━━━ Passage provided

Carbide Bandsaws and Blades

Carbide Bandsaw Blades are derived from the carbide saw, a name that originated from a circular saw blade with silver soldered carbide tips. Other names include cold cut, cold circular, cold cut-off, and circular cold saws.

The carbide blade nearly replaced solid or segmented high-speed steel (HSS) blades since carbide is much harder than HSS.

HSS blades use coolant to keep the surface from over-heating, but the carbide circular saw has a unique geometry of teeth that allows for heat developed during the cutting process to be transferred to and then carried away with the chips.

The most common type of carbide saw is the Horizontal Slide Saw. The saw blade for this model is mounted on the gearbox spindle, it slides on horizontally, and horizontally enters the billet.

Conversely, the Vertical Slide Bandsaw enters into the material vertically. The vertical bandsaw is commonly used as a material layering saw in order for tubes, profiles, or bars to be cut simultaneously.

Carbide saws with an incline are used to cut railroad ties since the saw blade enters into the rail profile best.

━━━━━━

Set problem A. In the passage on carbide saws, which type of carbide saw is named as the most common?
Set problem B. Rewrite the passage on carbide saws from "Carbide Bandsaw Blades" up to and including "harder than HSS.", changing "soldered" to "brazed".
Set problem C. Carry on the passage on carbide saws from where it stops.

━━━ Given information

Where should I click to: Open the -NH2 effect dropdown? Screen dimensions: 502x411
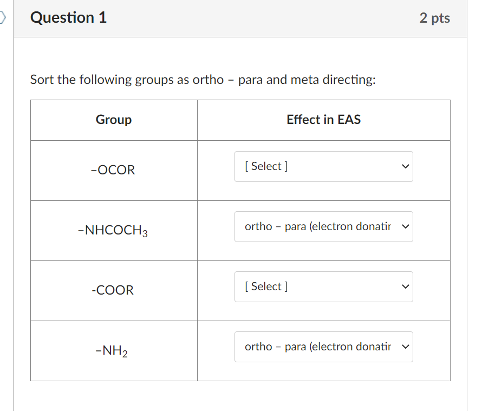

━━━━━━

Written response A. The Horizontal Slide Saw.

Written response B.
Carbide Bandsaw Blades are derived from the carbide saw, a name that originated from a circular saw blade with silver brazed carbide tips. Other names include cold cut, cold circular, cold cut-off, and circular cold saws.

The carbide blade nearly replaced solid or segmented high-speed steel (HSS) blades since carbide is much harder than HSS.

Written response C.
Pivot Saws have the pivot above the machine bed so that the saw blade enters vertically, and in an arch-shape, into the material, and without a closed force loop.

At SawBlade.com, we offer three different types of Carbide saw blade.

Carbon blades, which include the 101 and 102 series of carbide blade, are designed to work with most wood materials, but there are bi-metal blades, including the 501, 601, and the 701 series of bandsaw blade that are used for hard materials like structural steels, alloys, and solids.

Then there are the carbide-tipped blades, which are a tougher saw blade than the rest.

A carbide-tipped blade is made from a ball of carbide welded in a pocket that is milled into the tooth tip. The ball, found in the tooth tip, is ground to blend in with the tooth shape, offering for a durable bandsaw blade.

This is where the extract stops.